What to work on. Because only the count matters, report how many lines in the material hold the string "computer" and nothing more.

Source data.
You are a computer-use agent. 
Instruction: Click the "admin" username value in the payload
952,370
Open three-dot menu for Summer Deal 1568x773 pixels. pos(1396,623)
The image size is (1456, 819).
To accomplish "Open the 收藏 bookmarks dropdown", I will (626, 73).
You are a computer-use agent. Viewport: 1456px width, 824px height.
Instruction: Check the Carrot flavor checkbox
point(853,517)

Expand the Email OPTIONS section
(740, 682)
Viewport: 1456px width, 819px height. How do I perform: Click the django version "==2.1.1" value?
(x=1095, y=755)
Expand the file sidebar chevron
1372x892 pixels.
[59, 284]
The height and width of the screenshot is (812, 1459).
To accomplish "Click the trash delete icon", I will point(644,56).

Answer box. 2